Render every line of the material below as a JSON list of strings, one string per line, with blank lines skipped and the pictures left out.
═════ Input ═════
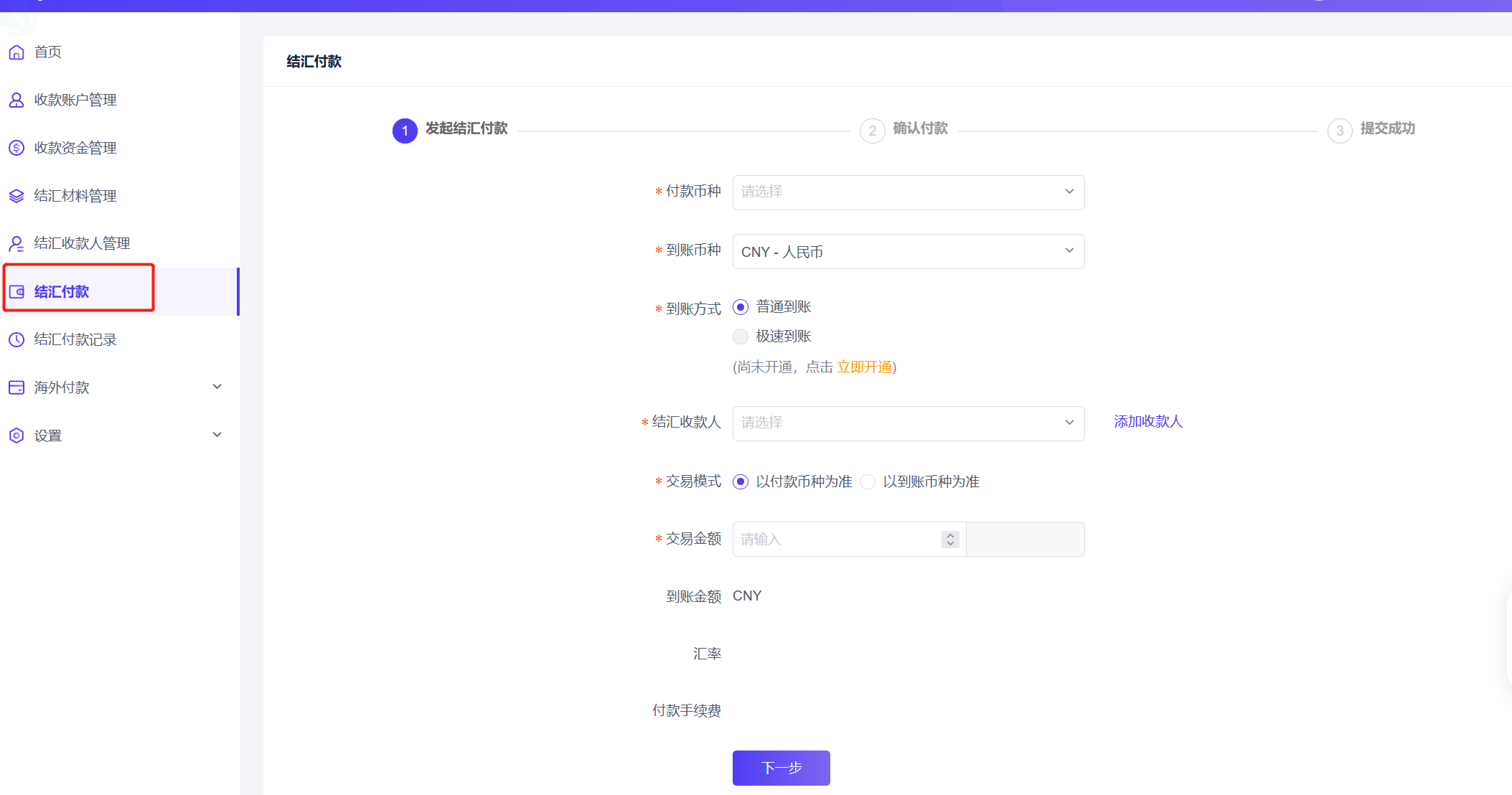Click the layers icon for 结汇材料管理
The image size is (1512, 795).
pos(17,196)
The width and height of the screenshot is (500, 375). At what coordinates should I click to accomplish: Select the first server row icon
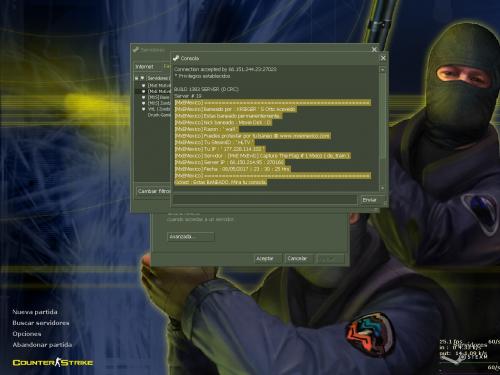click(x=144, y=85)
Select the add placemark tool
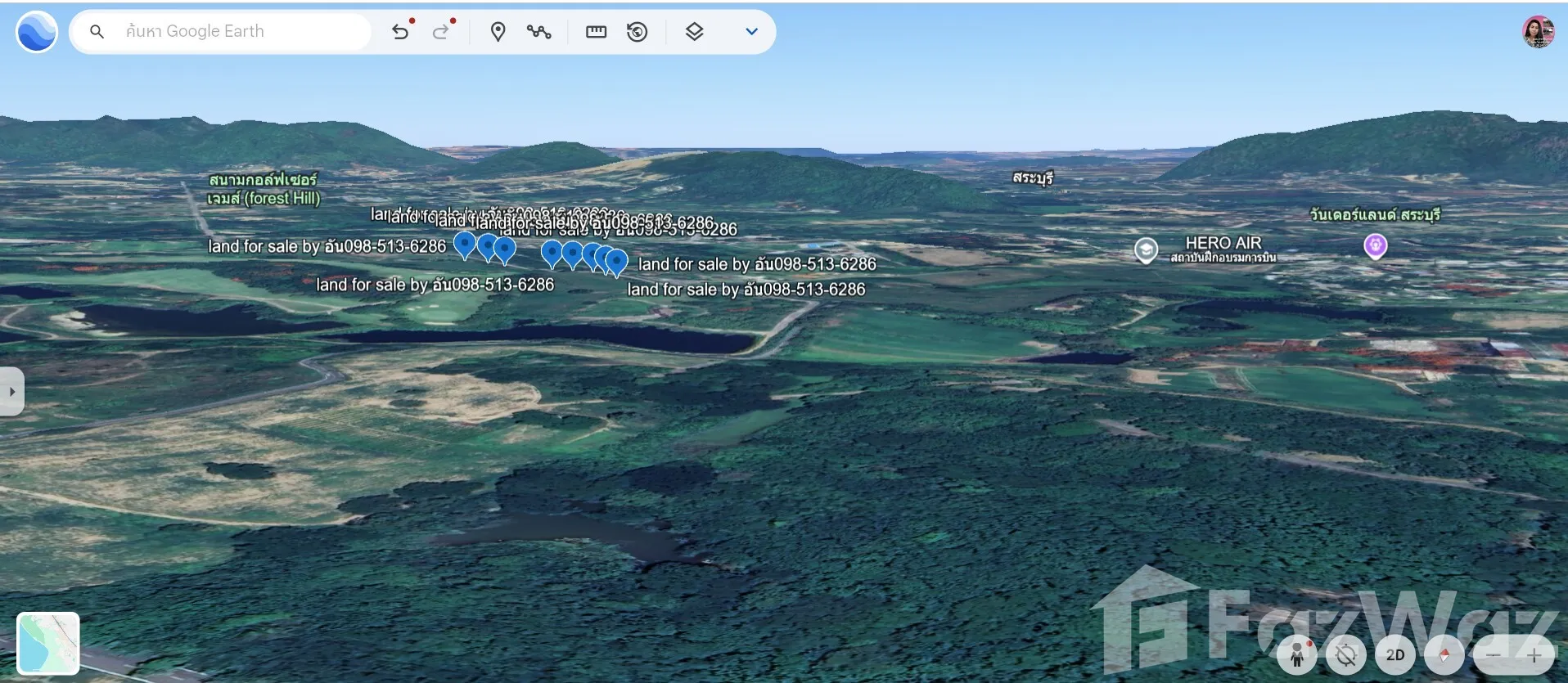 (x=498, y=32)
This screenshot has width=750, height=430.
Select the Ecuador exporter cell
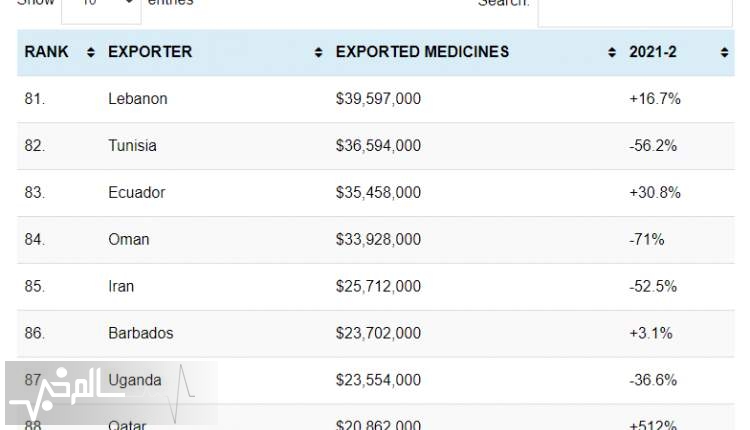click(136, 192)
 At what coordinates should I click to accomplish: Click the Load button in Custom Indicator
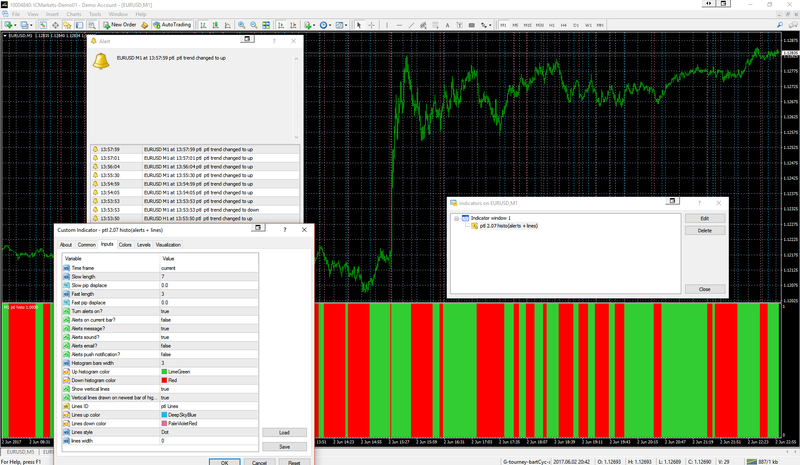tap(284, 432)
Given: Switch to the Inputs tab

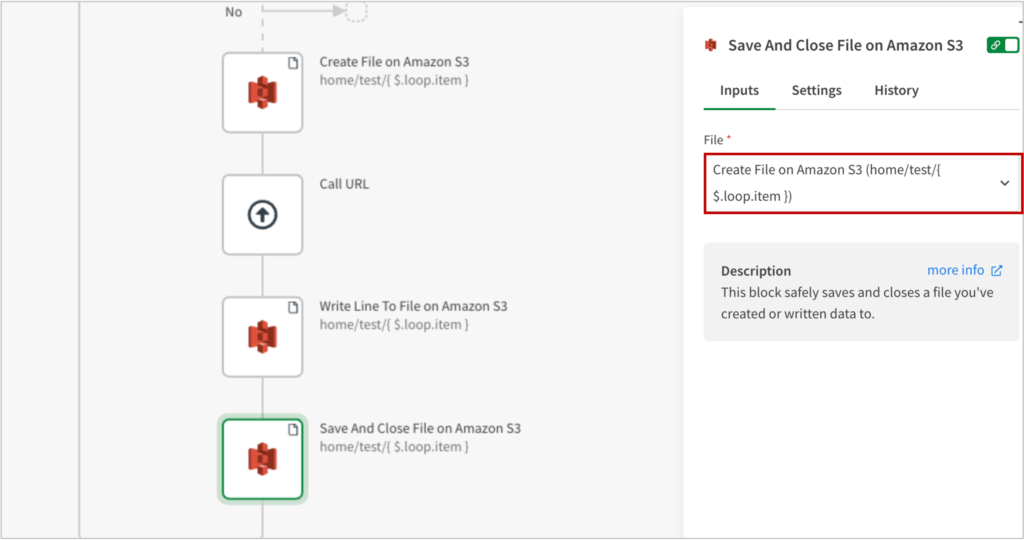Looking at the screenshot, I should point(739,90).
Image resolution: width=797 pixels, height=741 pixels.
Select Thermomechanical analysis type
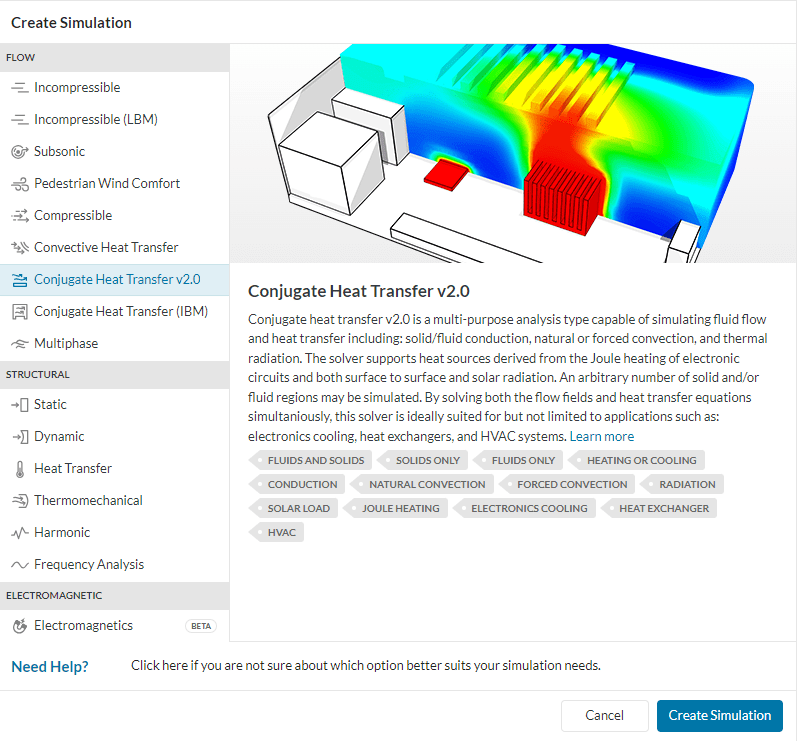[x=88, y=501]
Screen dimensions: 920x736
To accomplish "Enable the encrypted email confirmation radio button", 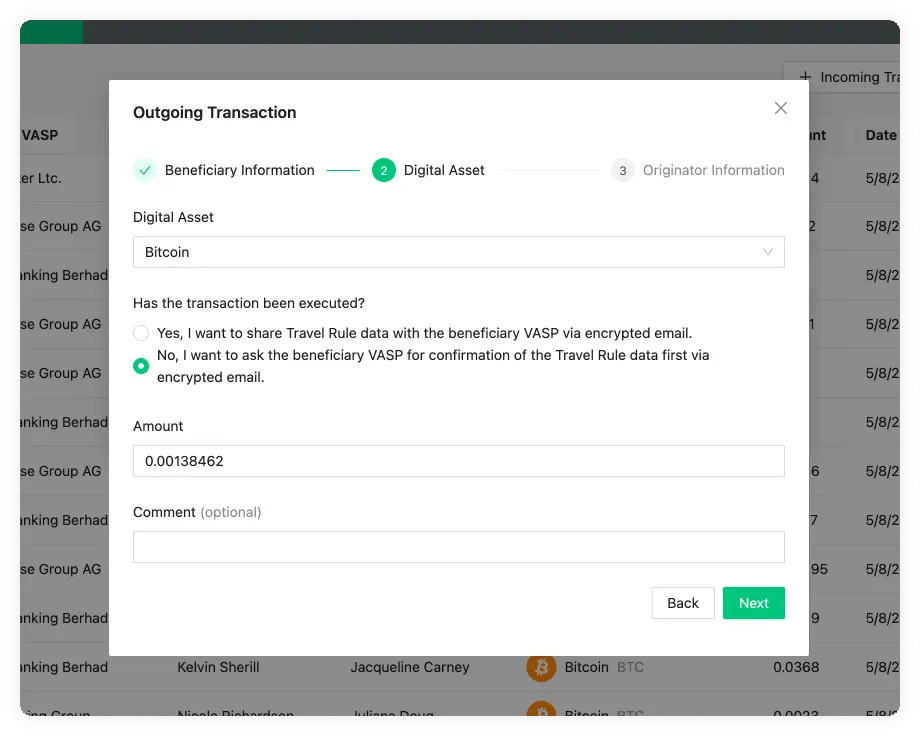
═════
▸ **Result of this task**
[
  "Click the layers icon for 结汇材料管理",
  "The image size is (1512, 795).",
  "pos(17,196)",
  "The width and height of the screenshot is (500, 375). At what coordinates should I click to accomplish: Select the first server row icon",
  "click(x=144, y=85)",
  "Select the add placemark tool",
  " (x=498, y=32)",
  "This screenshot has width=750, height=430.",
  "Select the Ecuador exporter cell",
  "click(136, 192)",
  " At what coordinates should I click to accomplish: Click the Load button in Custom Indicator",
  "tap(284, 432)",
  "Given: Switch to the Inputs tab",
  "Looking at the screenshot, I should point(739,90).",
  "Image resolution: width=797 pixels, height=741 pixels.",
  "Select Thermomechanical analysis type",
  "[x=88, y=501]",
  "Screen dimensions: 920x736",
  "To accomplish \"Enable the encrypted email confirmation radio button\", "
]